* [TAREAS]
1 - Imprime del texto de lectura todo lo que va desde "Carlos Leáñez Aristimuño" hasta "en Nueva York.".
2 - Según el texto de lectura, ¿en qué paseo se encontraba El Rey del Pollo?

* [TEXTO DE LECTURA]
:::::
CLAUDIA LEAL, SERIE MEMORIAS DEL PALADAR, 2023

Carlos Leáñez Aristimuño

El Rey del Pollo

Mudarse es una maldición: se pierden paisajes, amistades, parientes… ¡y sabores! Pero la diáspora venezolana tiene en las alforjas los recetarios de la abuela. Y la voluntad de hallar los ingredientes. En ocasiones logra el sabor original. A veces incursiona en fusiones. Pero persiste la memoria del paladar en Montreal o en Lima, en París o en Montevideo, en Sídney o en Nueva York.

Cinco años llevo en Tenerife. Con frecuencia, sentado frente al mar, llueven añoranzas: el verdor de Caracas, un cumpleaños, el olor de la lluvia, el rostro de mi padre, el canto nocturno de las ranitas. Pero no he añorado los sabores, no: aquí he paladeado cachitos, panes de jamón y cachapas absolutamente sin par.

De mis tinerfeñas vivencias, rescato una noche. Salía de un programa de radio y el animador me invitó a unas arepas. Me llevó al Paseo Marítimo de Candelaria, frente al Atlántico. Allí destacaba un aviso con neones languidecientes: El Rey del Pollo. La decoración era setentosa y camioneril. El ambiente, un tanto ajeno a la pulcritud. En el menú había de todo. Mi acompañante insistió: “Arepas”. No como carne de noche, pero dije: “De carne mechada”. Generosa, caliente, desbordante, llegó. Al apenas olerla, la tomé, cerré los ojos. Aspirando hondo, con un gemido, di el primer mordisco. Todo lo que me rodeaba desapareció. Me vi niño, en la cocina, tirando de la falda de mamá, rogándole: “Quiero probar”. Ella mete una cuchara en la olla y saca unas jugosas tiritas de carne. Sopla. Las lleva a mi boca… la gloria.
:::::
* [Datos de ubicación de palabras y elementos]
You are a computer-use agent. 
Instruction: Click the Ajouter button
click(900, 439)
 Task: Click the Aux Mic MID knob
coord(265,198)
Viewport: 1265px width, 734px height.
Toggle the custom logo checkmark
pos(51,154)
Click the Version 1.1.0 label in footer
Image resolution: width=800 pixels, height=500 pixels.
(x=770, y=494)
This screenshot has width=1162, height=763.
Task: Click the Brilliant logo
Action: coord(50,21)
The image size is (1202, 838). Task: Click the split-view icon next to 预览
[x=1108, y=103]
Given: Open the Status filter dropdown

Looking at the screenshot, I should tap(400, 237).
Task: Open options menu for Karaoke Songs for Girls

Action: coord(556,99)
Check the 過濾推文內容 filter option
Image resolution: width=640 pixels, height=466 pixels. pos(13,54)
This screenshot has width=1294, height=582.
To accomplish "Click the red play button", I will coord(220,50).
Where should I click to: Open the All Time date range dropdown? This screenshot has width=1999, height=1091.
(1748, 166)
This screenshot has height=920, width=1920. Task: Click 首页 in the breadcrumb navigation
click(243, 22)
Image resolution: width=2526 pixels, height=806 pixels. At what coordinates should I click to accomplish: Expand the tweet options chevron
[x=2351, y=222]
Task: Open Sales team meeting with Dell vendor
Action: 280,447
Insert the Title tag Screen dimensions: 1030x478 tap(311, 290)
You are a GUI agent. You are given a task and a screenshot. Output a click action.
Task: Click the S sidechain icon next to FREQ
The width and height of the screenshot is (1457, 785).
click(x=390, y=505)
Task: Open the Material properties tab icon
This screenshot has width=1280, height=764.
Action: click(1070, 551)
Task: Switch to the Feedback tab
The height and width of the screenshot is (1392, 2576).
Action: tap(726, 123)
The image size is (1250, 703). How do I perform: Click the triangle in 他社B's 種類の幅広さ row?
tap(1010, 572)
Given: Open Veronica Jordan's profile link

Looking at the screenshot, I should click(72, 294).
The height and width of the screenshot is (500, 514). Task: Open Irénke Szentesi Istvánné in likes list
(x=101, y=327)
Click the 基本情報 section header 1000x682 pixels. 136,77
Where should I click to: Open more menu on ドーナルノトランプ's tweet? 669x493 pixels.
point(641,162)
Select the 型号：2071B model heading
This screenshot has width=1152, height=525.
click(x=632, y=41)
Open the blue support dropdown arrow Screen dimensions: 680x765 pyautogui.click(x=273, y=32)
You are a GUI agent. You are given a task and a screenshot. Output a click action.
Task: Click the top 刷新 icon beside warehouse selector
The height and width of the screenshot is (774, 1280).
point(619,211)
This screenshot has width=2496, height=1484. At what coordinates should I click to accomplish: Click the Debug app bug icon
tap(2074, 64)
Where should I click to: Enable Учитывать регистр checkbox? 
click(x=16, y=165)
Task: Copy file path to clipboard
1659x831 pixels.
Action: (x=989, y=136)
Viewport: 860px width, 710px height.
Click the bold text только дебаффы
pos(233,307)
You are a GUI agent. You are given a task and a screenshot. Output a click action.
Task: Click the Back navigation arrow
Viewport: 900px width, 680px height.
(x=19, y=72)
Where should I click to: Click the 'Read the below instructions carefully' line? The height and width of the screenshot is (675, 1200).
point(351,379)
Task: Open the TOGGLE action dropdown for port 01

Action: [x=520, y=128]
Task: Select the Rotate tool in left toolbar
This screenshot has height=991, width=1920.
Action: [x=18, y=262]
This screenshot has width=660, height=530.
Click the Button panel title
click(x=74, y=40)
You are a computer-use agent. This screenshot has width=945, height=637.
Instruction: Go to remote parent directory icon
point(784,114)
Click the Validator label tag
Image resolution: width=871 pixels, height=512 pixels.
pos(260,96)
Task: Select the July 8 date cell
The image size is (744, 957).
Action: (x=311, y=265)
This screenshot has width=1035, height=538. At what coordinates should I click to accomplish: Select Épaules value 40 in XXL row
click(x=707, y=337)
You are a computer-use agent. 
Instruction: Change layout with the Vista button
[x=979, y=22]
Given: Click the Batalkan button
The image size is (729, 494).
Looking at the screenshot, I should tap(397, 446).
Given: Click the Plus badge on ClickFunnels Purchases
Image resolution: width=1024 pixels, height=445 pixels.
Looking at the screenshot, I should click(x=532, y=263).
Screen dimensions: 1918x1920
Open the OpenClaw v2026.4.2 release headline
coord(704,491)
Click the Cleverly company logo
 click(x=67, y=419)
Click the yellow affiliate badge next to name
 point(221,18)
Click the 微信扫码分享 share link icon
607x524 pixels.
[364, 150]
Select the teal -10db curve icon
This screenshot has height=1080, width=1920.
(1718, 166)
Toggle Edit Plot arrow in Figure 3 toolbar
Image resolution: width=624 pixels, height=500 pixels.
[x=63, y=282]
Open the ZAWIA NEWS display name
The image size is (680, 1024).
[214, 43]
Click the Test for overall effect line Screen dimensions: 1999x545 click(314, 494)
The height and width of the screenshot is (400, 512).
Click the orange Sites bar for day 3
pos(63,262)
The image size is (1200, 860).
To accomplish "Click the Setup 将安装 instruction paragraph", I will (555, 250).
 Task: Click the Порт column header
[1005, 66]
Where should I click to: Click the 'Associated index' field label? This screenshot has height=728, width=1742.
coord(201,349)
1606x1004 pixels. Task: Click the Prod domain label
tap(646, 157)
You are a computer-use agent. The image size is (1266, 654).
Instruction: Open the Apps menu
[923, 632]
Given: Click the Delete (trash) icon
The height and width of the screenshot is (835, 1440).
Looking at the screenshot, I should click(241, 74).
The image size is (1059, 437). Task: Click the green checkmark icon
:::::
* [RESULTADOS]
1 -
Carlos Leáñez Aristimuño

El Rey del Pollo

Mudarse es una maldición: se pierden paisajes, amistades, parientes… ¡y sabores! Pero la diáspora venezolana tiene en las alforjas los recetarios de la abuela. Y la voluntad de hallar los ingredientes. En ocasiones logra el sabor original. A veces incursiona en fusiones. Pero persiste la memoria del paladar en Montreal o en Lima, en París o en Montevideo, en Sídney o en Nueva York.

2 - En el Paseo Marítimo de Candelaria, frente al Atlántico.